**Texte présenté:**

————————

Pour les deux policiers, il est difficile de mettre le doigt sur une cause unique qui pourrait expliquer le triste palmarès de la province quant aux nombres d’enfants et d’adolescents disparus.

Toutefois, les fugues des jeunes contribuent à faire grimper les statistiques.

Plusieurs appels proviennent donc de centres jeunesse. Si les jeunes ne se présentent pas à la fin de la journée, on nous signale leur disparition, explique le sergent Potter.

La vice-cheffe de la Fédération des nations autochtones souveraines (FSIN), Aly Bear, dit que cela s'explique en partie par le placement encore trop élevé de jeunes Autochtones par les services sociaux.

Aly Bear, vêtue d'une coiffe de chef et d'un complet veston rouge, debout devant l'escalier d'un édifice.

Aly Bear croit que le système de placement d'enfants autochtones par les services sociaux est traumatisant. Pour elle, il est évident que les jeunes qui se retrouvent dans le système tenteront de retourner dans leurs communautés en fuguant.

Photo : Facebook/Aly Bear

Regardez les services sociaux, les jeunes Autochtones y sont surreprésentés, et beaucoup de nos jeunes ne veulent pas être là. Beaucoup d'entre eux, quel que soit l'état dans lequel se trouvent leurs parents, veulent rentrer chez eux. Ils veulent être avec leur famille.

Une citation de Aly Bear, vice-cheffe de la FSIN

C'est une hypothèse que soutient le sergent Ward : Au lieu de les placer, y a-t-il quelqu'un au sein de la communauté chez qui nous ils pourraient être en sécurité?

Trafic humain et exploitation sexuelle

Le sergent Ward, également chargé de l’unité VICE qui enquête sur les cas d’exploitation sexuelle et de trafic d'êtres humains, estime que la disparition des jeunes femmes est souvent liée au scénario Roméo. C'est quand le trafiquant est en relation avec quelqu'un , explique-t-il.

À la maison de transition de Regina, la directrice générale, Stephany Taylor, le constate également : les jeunes femmes, et encore plus les jeunes femmes autochtones, fuient des situations de violence et d’exploitation.

Quatre-vingt-dix pour cent de ma clientèle sont des femmes autochtones.

Une citation de Stephany Taylor

Elles viennent se réfugier dans son centre pour fuir des situations de violence et d’exploitation, mais il arrive aussi qu'elles repartent sans crier gare.

Stephany Taylor doit alors les signaler comme personnes disparues.

Cette forte représentativité d’adolescentes et de femmes autochtones a plusieurs racines, dont certaines remontent loin, croit Aly Bear, comme le peu d’importance accordée aux personnes issues des Premières Nations.

————————

**Consigne:** Recopiez le passage du texte sur les disparitions de jeunes compris entre « La vice-cheffe de » et « les services sociaux. », ces deux segments inclus. Le matériel ci-dessous n'est pas requis.

————————

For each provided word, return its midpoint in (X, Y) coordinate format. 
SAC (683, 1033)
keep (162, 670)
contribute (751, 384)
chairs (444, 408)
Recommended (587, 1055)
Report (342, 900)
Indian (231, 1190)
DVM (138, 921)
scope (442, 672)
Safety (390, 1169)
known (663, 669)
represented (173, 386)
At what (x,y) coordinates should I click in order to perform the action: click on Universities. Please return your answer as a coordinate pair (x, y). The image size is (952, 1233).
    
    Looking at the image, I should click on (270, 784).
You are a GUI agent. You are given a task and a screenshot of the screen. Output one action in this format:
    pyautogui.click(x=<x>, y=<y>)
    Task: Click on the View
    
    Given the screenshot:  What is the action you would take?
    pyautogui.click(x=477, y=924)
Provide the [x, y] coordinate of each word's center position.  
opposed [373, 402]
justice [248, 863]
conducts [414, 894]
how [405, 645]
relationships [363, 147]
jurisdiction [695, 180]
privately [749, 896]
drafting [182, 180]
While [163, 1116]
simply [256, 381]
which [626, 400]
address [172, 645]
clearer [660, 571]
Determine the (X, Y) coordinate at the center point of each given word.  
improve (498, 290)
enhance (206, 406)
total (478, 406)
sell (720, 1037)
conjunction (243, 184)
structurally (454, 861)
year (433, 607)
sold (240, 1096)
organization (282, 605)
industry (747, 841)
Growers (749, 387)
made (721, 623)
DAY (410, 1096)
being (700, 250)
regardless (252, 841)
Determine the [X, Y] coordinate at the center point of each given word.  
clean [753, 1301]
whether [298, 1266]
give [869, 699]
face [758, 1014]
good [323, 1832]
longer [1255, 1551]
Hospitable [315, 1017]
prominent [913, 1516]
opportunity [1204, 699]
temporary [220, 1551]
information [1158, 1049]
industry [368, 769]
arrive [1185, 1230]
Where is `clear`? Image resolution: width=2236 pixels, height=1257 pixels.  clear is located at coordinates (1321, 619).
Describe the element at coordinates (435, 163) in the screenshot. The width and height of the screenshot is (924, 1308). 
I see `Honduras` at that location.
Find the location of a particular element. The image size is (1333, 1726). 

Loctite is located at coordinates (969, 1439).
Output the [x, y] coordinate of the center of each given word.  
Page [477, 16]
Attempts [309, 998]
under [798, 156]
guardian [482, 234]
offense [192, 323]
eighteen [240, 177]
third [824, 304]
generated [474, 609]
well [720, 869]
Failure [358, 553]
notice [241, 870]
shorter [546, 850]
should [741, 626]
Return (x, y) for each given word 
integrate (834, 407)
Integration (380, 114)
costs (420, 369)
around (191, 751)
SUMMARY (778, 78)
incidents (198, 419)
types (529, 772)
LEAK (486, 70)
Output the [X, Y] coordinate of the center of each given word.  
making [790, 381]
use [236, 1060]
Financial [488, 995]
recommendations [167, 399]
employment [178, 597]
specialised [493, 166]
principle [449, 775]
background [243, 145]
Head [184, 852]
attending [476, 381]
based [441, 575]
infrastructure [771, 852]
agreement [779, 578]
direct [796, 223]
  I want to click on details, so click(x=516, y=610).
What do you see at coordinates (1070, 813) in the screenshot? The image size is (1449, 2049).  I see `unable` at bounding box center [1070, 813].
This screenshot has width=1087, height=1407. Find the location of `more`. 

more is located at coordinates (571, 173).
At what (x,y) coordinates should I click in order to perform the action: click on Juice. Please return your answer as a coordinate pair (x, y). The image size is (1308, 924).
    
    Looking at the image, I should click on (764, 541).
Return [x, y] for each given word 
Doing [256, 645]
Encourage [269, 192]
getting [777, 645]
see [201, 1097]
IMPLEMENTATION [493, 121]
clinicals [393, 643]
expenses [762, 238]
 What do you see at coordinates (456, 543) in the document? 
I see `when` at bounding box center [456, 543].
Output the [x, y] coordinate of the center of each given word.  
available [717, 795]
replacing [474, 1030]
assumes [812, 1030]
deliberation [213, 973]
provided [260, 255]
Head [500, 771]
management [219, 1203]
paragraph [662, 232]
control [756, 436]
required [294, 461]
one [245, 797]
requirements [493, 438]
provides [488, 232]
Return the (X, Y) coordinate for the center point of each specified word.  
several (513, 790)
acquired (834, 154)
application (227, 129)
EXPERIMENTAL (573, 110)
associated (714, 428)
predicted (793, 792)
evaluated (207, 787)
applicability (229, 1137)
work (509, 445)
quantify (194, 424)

————————

**Votre réponse:**
La vice-cheffe de la Fédération des nations autochtones souveraines (FSIN), Aly Bear, dit que cela s'explique en partie par le placement encore trop élevé de jeunes Autochtones par les services sociaux.